- Awarded for: Best Short film in International and National category.
- Country: India
- Presented by: University Film Club, Aligarh Muslim University
- First award: 2008
- Website: cecamu.in/clubs/film-club/

= Filmsaaz =

International short film festival organised in Aligarh Muslim University

Filmsaaz is an international short film festival that began in 2008 by the University Film Club, Aligarh Muslim University. Until the fifth edition of the festival in 2012, it was a national-level competition, but beginning with the sixth edition in 2013, the festival was opened to international entries. Since its inception, the university's Kennedy Auditorium has been used as the festival's screening venue.

==History==
The film club was established in the 1973–74 academic session.
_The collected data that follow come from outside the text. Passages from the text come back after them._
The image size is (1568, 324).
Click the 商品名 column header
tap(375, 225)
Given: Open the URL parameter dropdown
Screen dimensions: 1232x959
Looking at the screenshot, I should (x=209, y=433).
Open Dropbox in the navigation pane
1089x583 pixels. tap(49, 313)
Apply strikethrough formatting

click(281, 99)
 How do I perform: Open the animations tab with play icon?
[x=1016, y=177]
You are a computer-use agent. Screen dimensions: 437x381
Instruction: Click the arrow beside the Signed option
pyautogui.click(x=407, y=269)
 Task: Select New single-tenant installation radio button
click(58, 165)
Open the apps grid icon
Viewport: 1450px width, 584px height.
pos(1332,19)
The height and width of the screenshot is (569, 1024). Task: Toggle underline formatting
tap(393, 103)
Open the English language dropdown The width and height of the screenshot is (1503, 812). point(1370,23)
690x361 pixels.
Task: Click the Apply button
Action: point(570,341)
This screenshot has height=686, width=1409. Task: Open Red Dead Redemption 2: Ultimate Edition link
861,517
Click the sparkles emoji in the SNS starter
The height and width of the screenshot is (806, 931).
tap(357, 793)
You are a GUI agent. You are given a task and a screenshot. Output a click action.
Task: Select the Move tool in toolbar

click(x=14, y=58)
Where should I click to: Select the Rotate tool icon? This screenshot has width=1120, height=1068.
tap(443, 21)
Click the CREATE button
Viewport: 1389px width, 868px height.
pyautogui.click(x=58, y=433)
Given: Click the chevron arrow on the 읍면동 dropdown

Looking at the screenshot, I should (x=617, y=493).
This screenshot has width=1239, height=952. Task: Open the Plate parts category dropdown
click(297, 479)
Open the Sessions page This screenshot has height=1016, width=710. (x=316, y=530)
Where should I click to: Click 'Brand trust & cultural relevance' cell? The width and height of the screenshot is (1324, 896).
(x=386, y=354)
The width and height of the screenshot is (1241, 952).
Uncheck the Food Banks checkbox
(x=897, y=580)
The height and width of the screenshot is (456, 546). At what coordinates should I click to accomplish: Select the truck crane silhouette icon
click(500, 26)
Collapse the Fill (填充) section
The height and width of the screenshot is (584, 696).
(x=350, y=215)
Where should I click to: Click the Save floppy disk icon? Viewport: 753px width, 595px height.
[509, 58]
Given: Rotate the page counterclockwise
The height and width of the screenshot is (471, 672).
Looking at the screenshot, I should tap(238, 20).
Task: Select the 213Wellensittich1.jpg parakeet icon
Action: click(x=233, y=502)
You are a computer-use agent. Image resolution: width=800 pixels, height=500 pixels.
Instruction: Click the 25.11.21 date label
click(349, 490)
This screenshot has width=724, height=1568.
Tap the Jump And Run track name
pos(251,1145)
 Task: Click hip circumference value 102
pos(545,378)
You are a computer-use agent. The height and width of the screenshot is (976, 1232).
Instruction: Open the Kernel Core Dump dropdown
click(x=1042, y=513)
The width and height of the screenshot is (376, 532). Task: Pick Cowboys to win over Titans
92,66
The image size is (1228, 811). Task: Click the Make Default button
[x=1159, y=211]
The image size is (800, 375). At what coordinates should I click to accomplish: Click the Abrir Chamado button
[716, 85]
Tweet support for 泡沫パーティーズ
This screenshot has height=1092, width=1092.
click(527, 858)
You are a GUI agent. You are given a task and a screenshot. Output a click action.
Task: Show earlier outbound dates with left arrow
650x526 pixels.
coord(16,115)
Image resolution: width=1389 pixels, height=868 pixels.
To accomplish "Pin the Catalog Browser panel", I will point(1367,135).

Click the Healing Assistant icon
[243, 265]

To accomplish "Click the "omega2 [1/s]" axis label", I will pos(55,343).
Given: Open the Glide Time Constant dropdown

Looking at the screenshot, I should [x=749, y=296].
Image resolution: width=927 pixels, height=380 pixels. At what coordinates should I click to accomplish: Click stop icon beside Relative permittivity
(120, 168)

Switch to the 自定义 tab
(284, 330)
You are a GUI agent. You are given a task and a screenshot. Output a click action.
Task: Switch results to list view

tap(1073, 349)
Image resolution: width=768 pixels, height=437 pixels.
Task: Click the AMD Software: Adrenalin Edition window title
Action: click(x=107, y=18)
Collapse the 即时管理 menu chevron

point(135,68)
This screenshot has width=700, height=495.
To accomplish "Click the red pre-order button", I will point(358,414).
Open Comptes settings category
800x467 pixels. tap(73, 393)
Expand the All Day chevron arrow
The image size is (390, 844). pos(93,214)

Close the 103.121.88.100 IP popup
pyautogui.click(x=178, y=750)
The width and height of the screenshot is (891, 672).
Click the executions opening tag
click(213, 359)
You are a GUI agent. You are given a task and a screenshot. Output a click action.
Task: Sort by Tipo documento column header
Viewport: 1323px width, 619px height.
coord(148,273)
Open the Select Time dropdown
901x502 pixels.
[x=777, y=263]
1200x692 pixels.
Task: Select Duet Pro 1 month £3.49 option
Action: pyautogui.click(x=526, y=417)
The proposal was mooted with the University Grants Commission that film societies be established with the universities in India which was accepted and thus the film club was the outcome of such a proposal.

In 2013, after having conducted film workshop there, actor Adil Hussain was granted a lifetime membership in the university's film club.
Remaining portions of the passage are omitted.